THE potential risks that come with obsessively playing video games have been coming to light in recent years, but for the first time gaming may soon be classified as an actual mental health condition.
The World Health Organisation (WHO) has listed 'gaming disorder' in their recent draft of the 2018 International Classification of Diseases (ICD-11), which was last updated 27 years ago in 1990.
While the final version of the diagnostic manual won't be published until next year, it currently states that gaming disorder is "characterised by a pattern of persistent or recurrent gaming behaviour ('digital gaming' or 'video-gaming'), which may be online (ie. over the internet) or offline".
Being added into the ICD-11 will mean that gaming disorder will become an official health diagnosis that can be used by doctors, other health care workers, and insurance companies.
But this does not mean that anyone who enjoys playing video games has a mental disorder, with the draft including a series of criteria to help identify when someone is suffering from gaming disorder, these include:
- Impaired control over gaming, for example onset, frequency, intensity, duration, termination.
- Increasing priority given to gaming, to the extent that gaming takes priority over other interests and daily activities.
- Continuation or escalation of gaming despite the occurrence of negative consequences.
It also states that the obsession with playing video games would be severe enough to have significant negative effects on "personal, family, social, educational, occupational" relationships or other key areas of a person's life.
This pattern of gaming does not have to be continuous to be defined as gaming disorder, it may also present itself in reoccurring episodes but will usually have to be evident over a 12 month period in order to be accurately diagnosed.

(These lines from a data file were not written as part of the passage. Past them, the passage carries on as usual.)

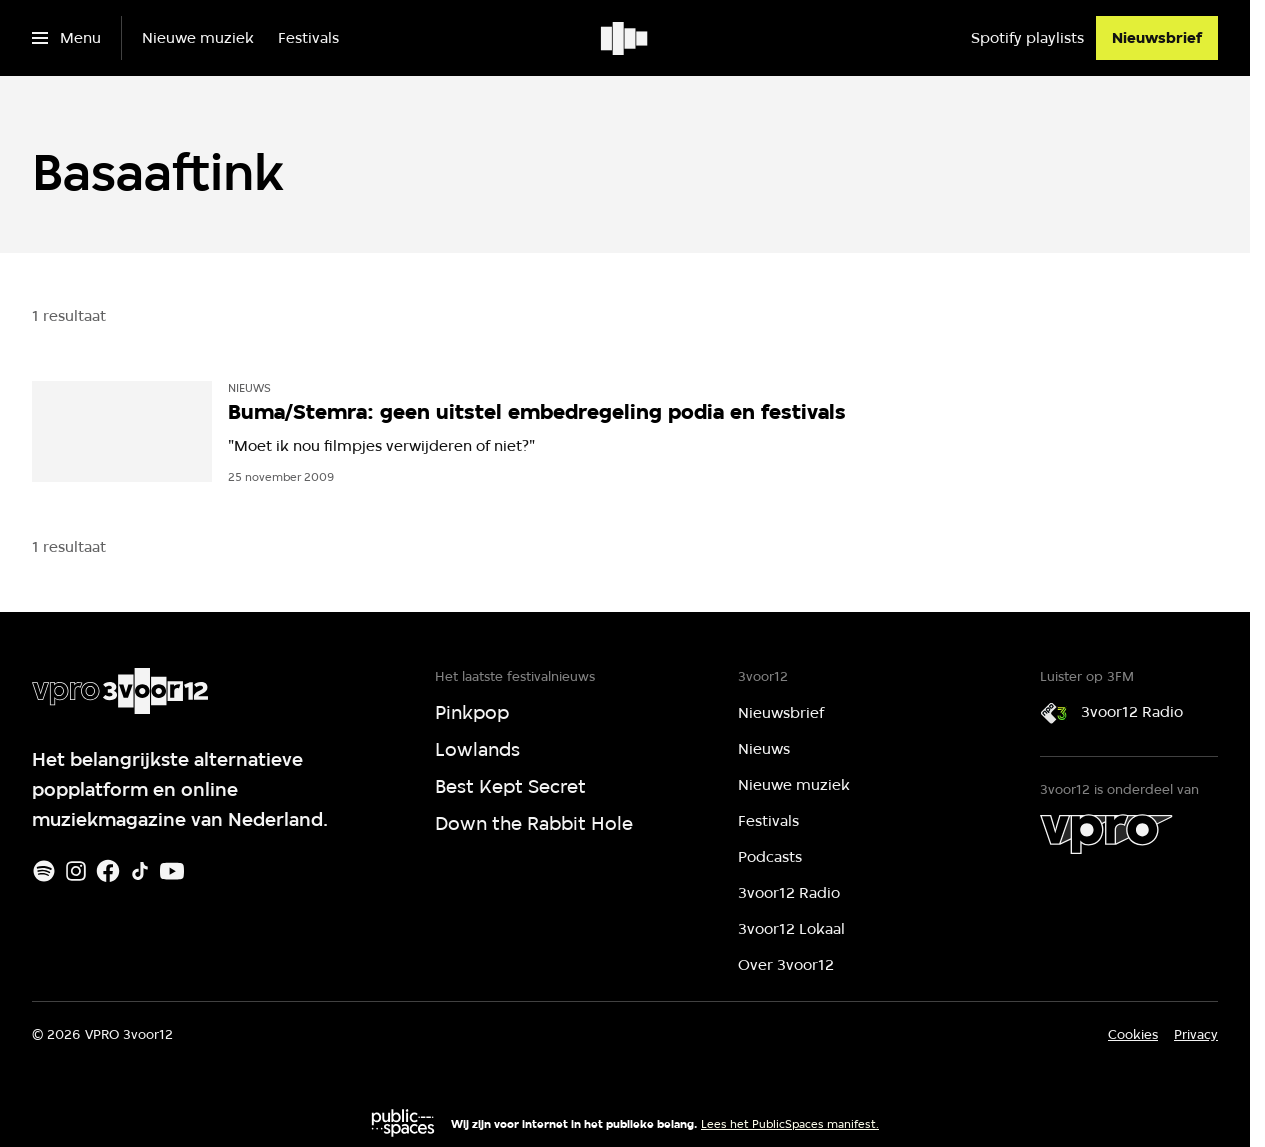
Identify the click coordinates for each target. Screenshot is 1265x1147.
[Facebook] (108, 871)
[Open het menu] (66, 38)
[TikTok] (140, 871)
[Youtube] (172, 871)
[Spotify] (44, 871)
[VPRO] (1106, 834)
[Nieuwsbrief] (1157, 38)
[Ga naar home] (625, 38)
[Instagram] (76, 871)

Vladimir Poznyak, a member of the WHO's Department of Mental Health and Substance Abuse, told the New Scientist about the importance of officially recognising gaming disorder as a mental health risk.

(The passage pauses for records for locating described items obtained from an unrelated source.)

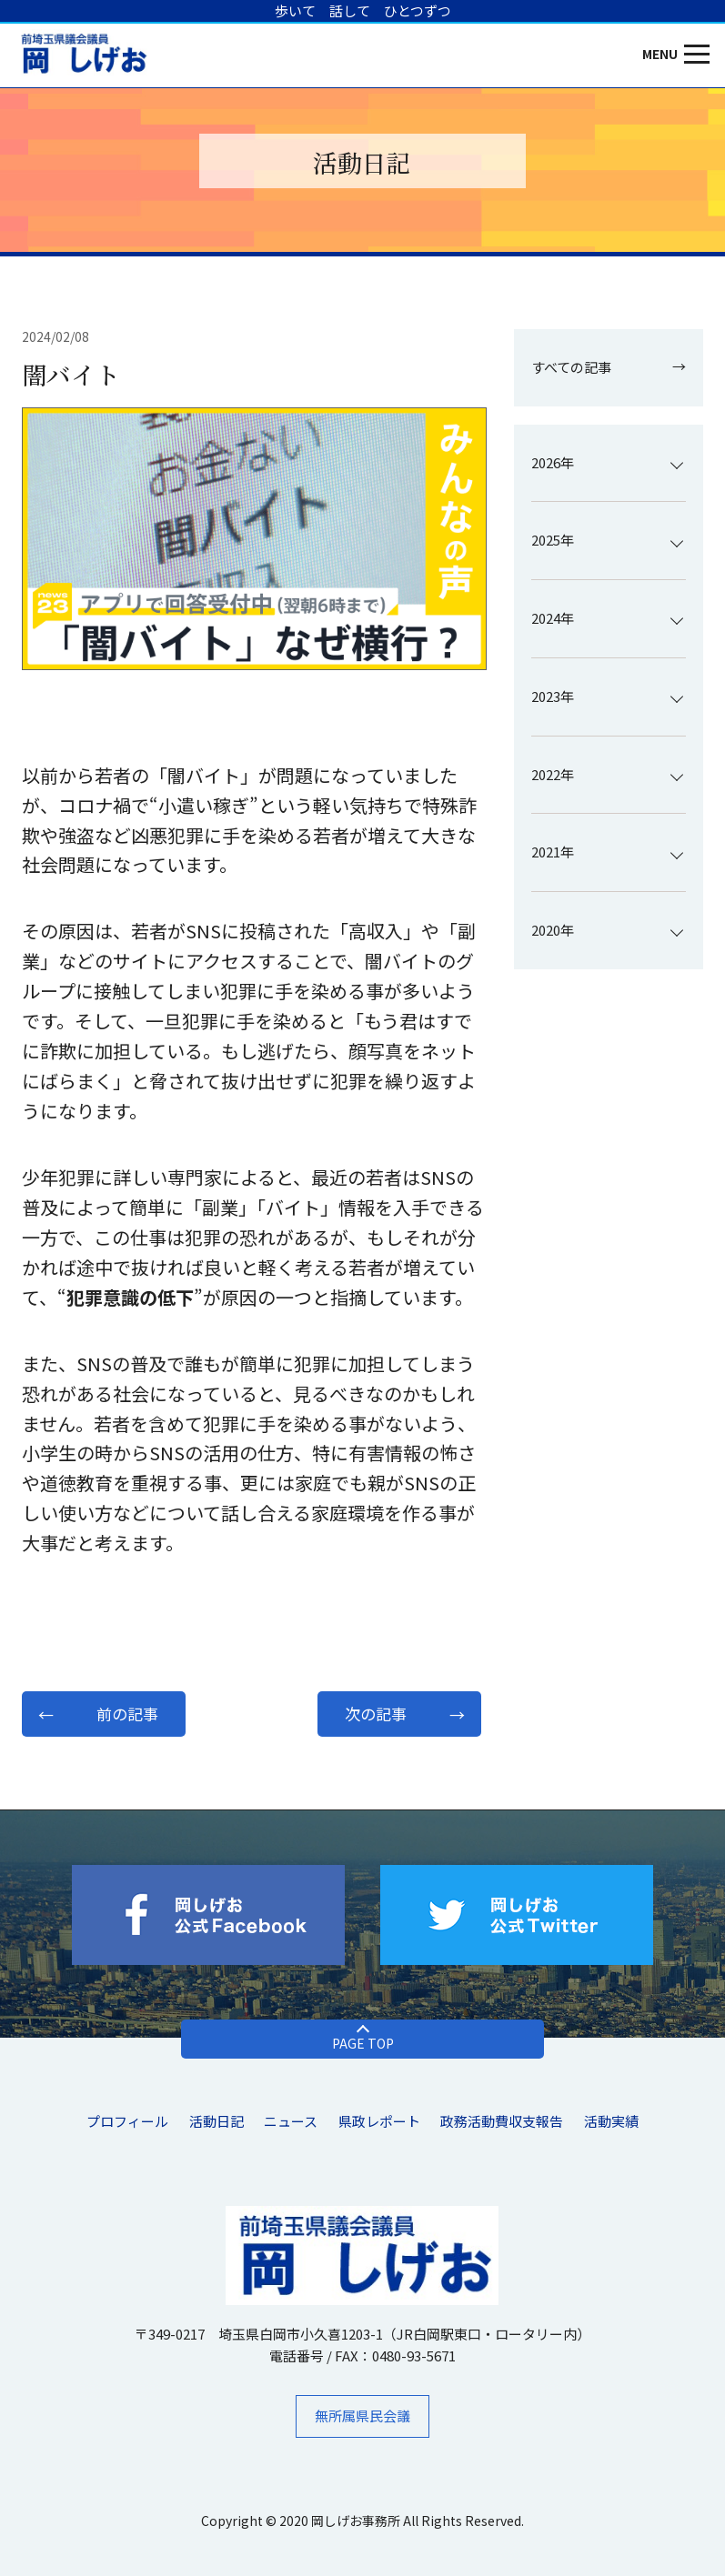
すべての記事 (571, 366)
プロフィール (127, 2120)
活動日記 (216, 2120)
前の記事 (127, 1713)
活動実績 (611, 2120)
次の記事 (376, 1713)
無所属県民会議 (362, 2415)
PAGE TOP (363, 2043)
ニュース (290, 2120)
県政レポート (379, 2120)
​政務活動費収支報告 (501, 2120)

"Health professionals need to recognise that gaming disorder may have serious health consequences," Mr Poznyak said.
"Most people who play video games don't have a disorder, just like most people who drink alcohol don't have a disorder either. However, in certain circumstances overuse can lead to adverse effects."
The idea that video games can have impairments on other significant parts of a person's life, such as work, was explored earlier this year when an American Time Use Survey linked working less hours to video games.
Between 2004 and 2007, men between 21 and 30 years old played two hours of video games per week, but that has now risen to 3.4 hours per week according to the report.
Men aged between 21 and 30 years old saw their working hours decline by 12 per cent annually from 2000 to 2015, compared with an 8 per cent decline for older men.
A 2016 Digital Australia report found that Australians might be even more addicted to gaming than their US counterparts, racking up 11 hours a week on average.
A separate report also found that Australians were working between one and two hours less a week than the previous decade.
There have been numerous cases that have displayed the harmful and even deadly effects that constant gaming can have on a person.
In February a father-of-three died during a 24-hour gaming marathon he was live streaming to raise money for the Make A Wish foundation.
Around the 22 hour mark, 35-year-old gamer Brian Vigneault failed to return to his webcam after leaving to smoke a cigarette.
Moderators and viewers assumed Mr Vigneault had fallen asleep but it was later revealed that he had died, with police unable to reveal the circumstances behind his death.
The live stream was automatically switched off, but recovered clips of Vigneault's alleged last moments have been viewed more than 20,000 times.